Among the entries below, find the line with "Where should I" and the line with "Given: Select the IC3 chip body". Return exactly those lines and every line between them, but no pictures.

[[ EXTRACTED ENTRIES open ]]

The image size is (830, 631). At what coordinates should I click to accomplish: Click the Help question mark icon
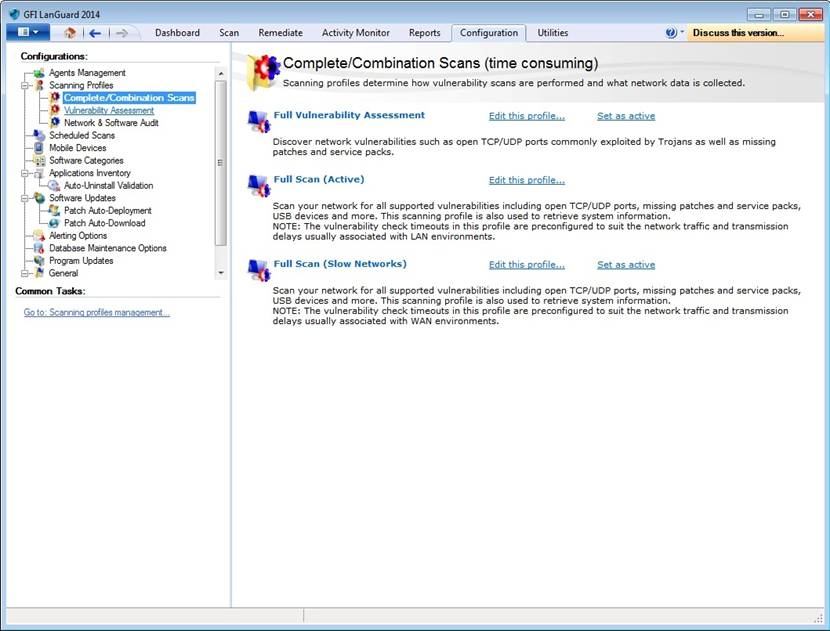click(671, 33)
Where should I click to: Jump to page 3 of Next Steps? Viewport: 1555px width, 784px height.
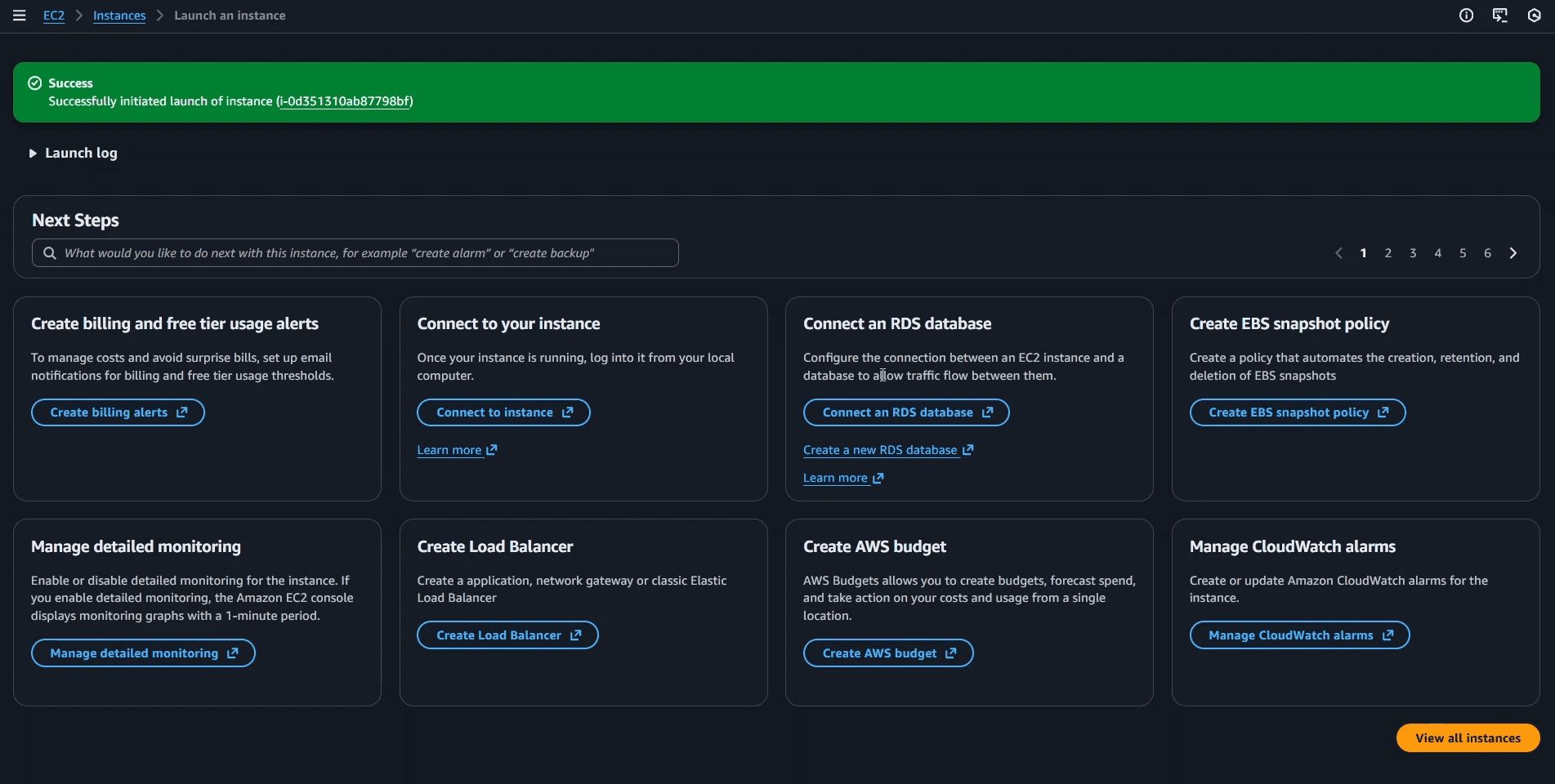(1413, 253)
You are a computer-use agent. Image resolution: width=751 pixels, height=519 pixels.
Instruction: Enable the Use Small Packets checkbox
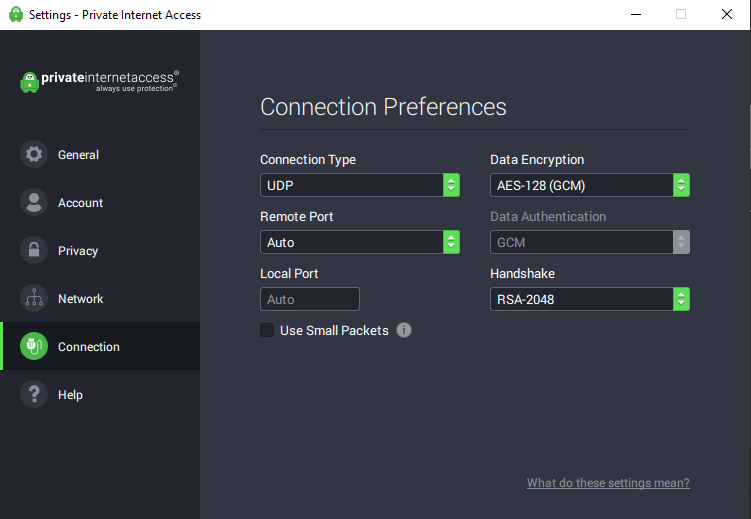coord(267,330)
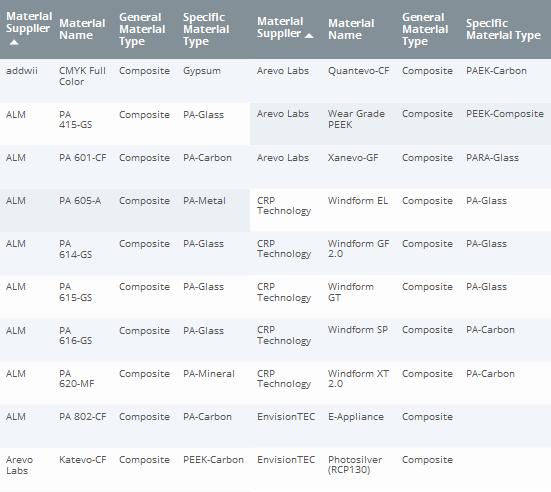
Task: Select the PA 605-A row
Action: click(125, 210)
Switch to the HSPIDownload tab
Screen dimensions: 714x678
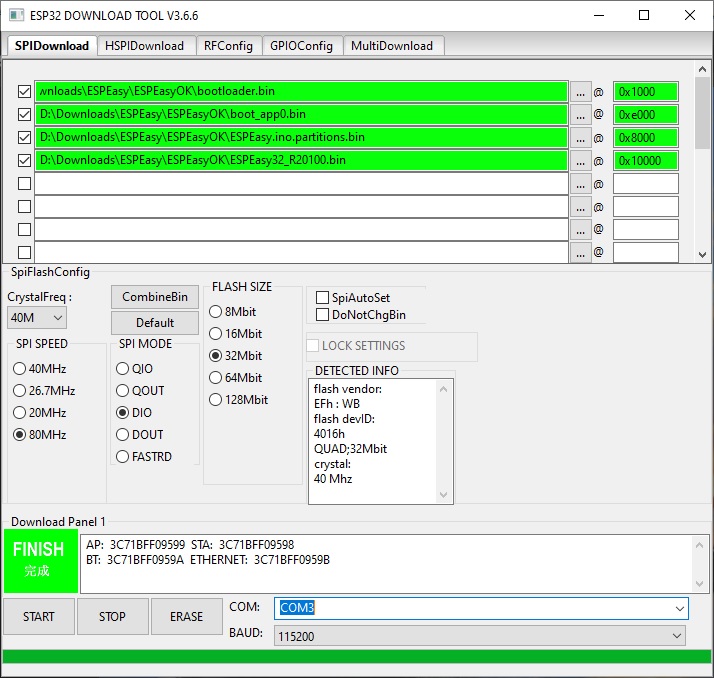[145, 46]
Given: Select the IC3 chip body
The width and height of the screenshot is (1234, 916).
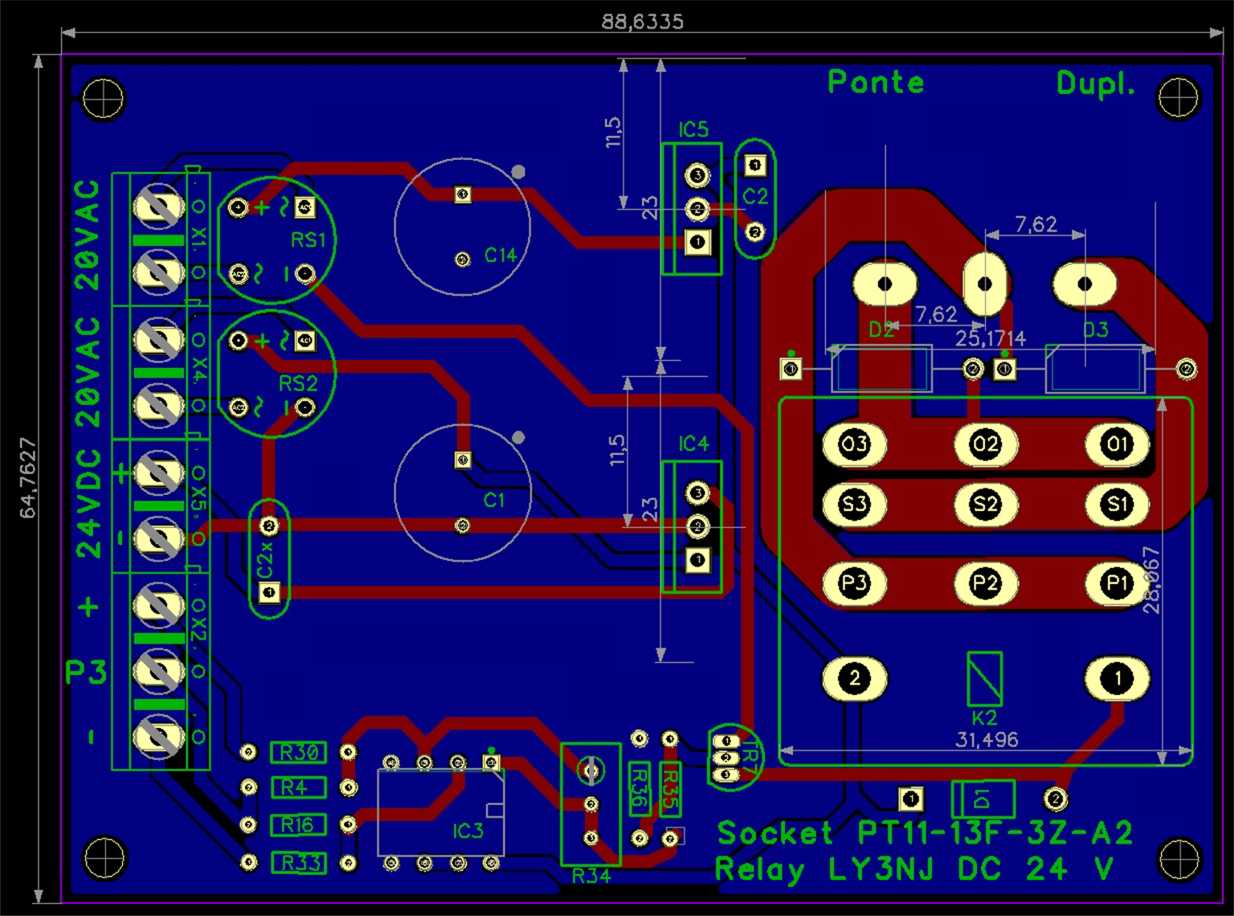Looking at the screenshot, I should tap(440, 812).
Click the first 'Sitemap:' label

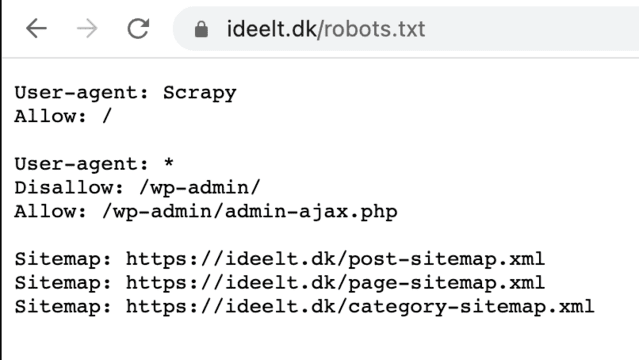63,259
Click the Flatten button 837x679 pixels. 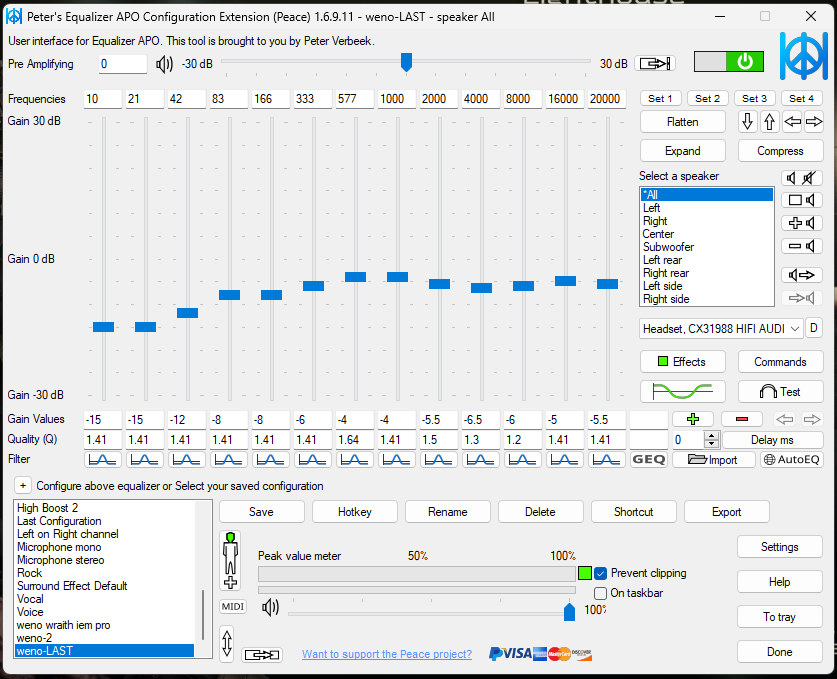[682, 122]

[[ EXTRACTED ENTRIES closed ]]

WRITTEN RESPONSE:
Where should I click to: Jump to page 3 of Next Steps? Viewport: 1555px width, 784px height.
(1413, 253)
You are a computer-use agent. Image resolution: width=751 pixels, height=519 pixels.
Instruction: Enable the Use Small Packets checkbox
coord(267,330)
Task: Select the PA 605-A row
Action: click(125, 210)
Switch to the HSPIDownload tab
Screen dimensions: 714x678
[145, 46]
Given: Select the IC3 chip body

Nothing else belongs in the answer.